The Role of the Jews

Someone started talking about a certain Grisha:

“You know, that mama’s boy, the Zionist? He told me, ‘The revolution here doesn’t affect us Jews. The Russians can deal with this.’ There’s a scoundrel, or would you say no?”

— Chapter 47, Book 1, March 1917

Jews receive only peripheral notice in Book 1 of March 1917. The topic of equal rights for Jews comes up in conversation from time to time. A smattering of historical characters are Jewish, and even fewer of the recurring fictional ones are. Some of these people are sympathetic, and some are not. Despite how disproportionately Jewish the Bolsheviks and Mensheviks were during this time, this volume of Solzhenitsyn’s Red Wheel simply does not address the Jewish Question very often.

But it does exactly that in a chapter about Maksim Vinaver, a leader of the Kadets, which was a liberal political party of the day. On the eve of the uprising, two worried members of the Duma approach Vinaver and ask him if he thinks a revolution will occur. Vinaver says he didn’t think so. And that about sums up their encounter. Had Solzhenitsyn left it at that, no one would have questioned it. These three are historical figures and brief chapters like this abound in The Red Wheel. However, prior to their meeting, Solzhenitsyn dedicates two-and-a-half small-type pages on Vinaver’s life history, which amounts to a brief thesis on why the Jews were bad for Russia.

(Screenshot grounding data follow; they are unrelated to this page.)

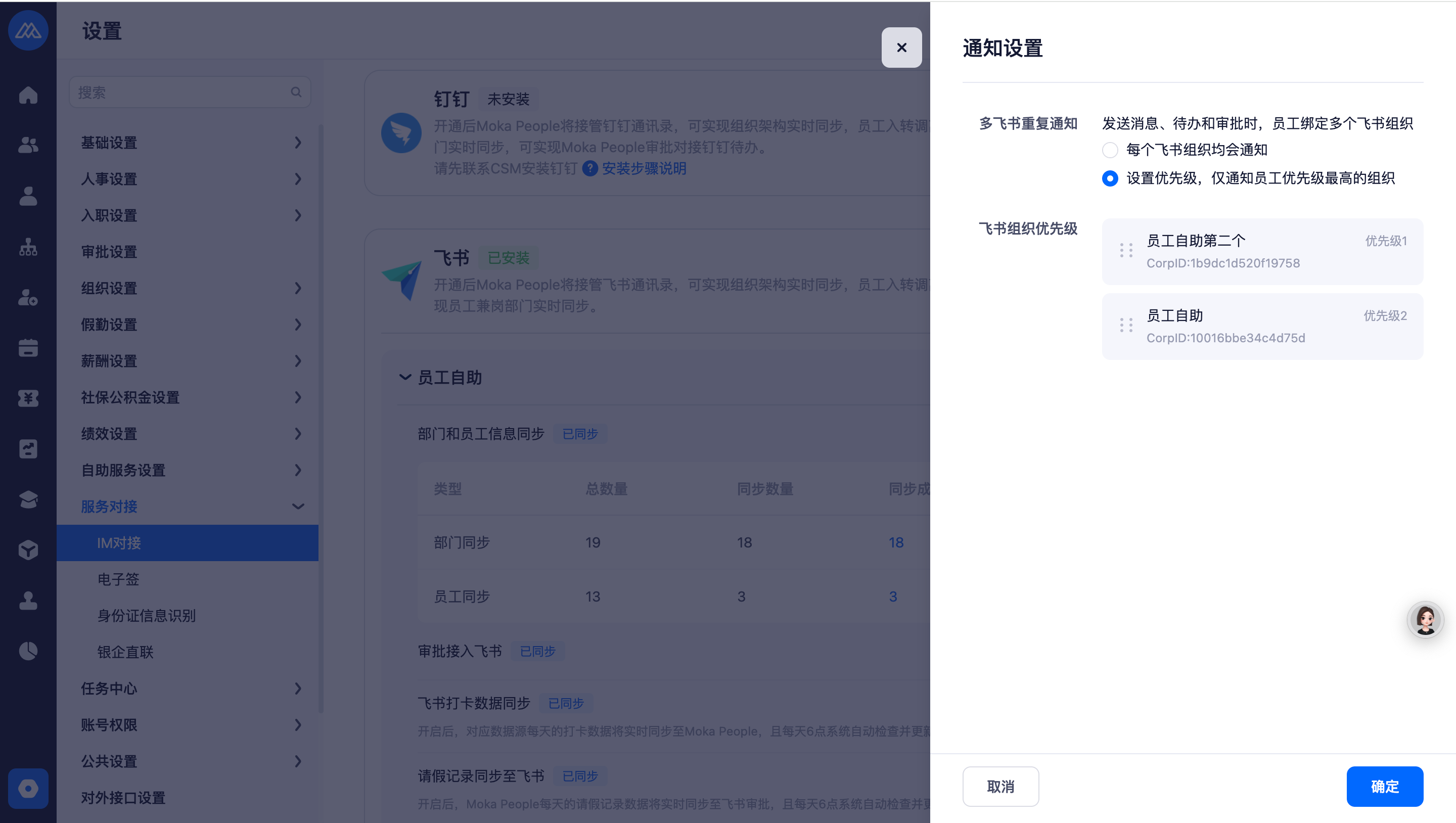Click the 确定 confirm button
Viewport: 1456px width, 823px height.
pos(1384,786)
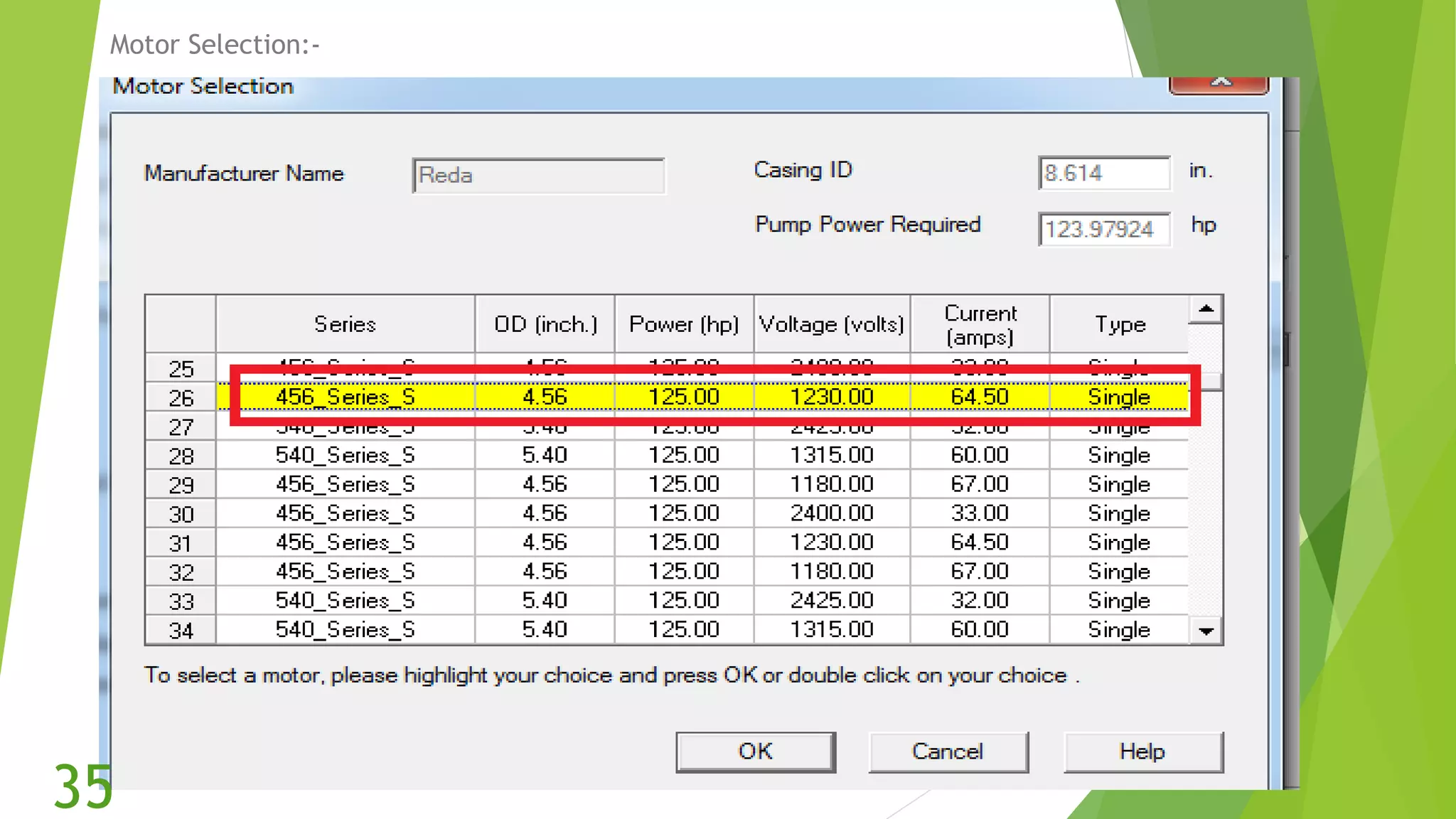Viewport: 1456px width, 819px height.
Task: Click the OK button
Action: click(755, 751)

Essentially, this Vinaver was an ethnocentric Jew who renounced ethnocentrism. As a lawyer and writer in the nineteenth century, he joined or formed Jewish groups that aggressively pursued equal rights for Jews. He pushed for cohesiveness among Jews in their politics. He helped make the press into their central weapon to achieve this end, which included manipulating international opinion regarding Russia. He fought anti-Semitism in the courts, held demonstrations, gave speeches, and by 1905 was the unofficial leader of Russian Jewry.

But he rejected Zionism, which was popular among the Jews back then. This curtailed his influence with Jews and perhaps inspired him to focus more on Russian politics. It did not take long for Vinaver to decide that “Jews must do everything in their power to support the Russians in their war against the government.”

Solzhenitsyn demonstrates quite clearly that by diving into Russian politics with such a destructive goal in mind, this passionate and talented Jew was causing far more trouble than he knew. And today, little has changed. Liberal Diaspora Jews still aggressively pursue their tribal interests. They still weaponize the press. They still refuse to move to Israel. And they still have a revolutionary attitude about gentile politics. Only now, they support non-whites in their war against whites. And where before they were fighting for Jewish equality, now their end goal is nothing less than Jewish Supremacy.

Conclusion

I’d hate to think that Aleksandr Solzhenitsyn wrote March 1917 for nothing. After years of research, he achieved clarity about the violent origins of the Soviet Union, and depicted them comprehensively in his documentary fiction. He did this for a reason, and that was not so much to entertain or enthrall but to take us back in time and demonstrate that Progress is not inevitable. It can be halted.

The Left does not have to win.

But for the Right of the present to check the Left and achieve victory of its own, it will need leaders who possess the nerves and confidence that the Russian leaders Solzhenitsyn depicts entirely lacked. Without them, the Right of 2020 will truly be lost, just as it was lost in March 1917.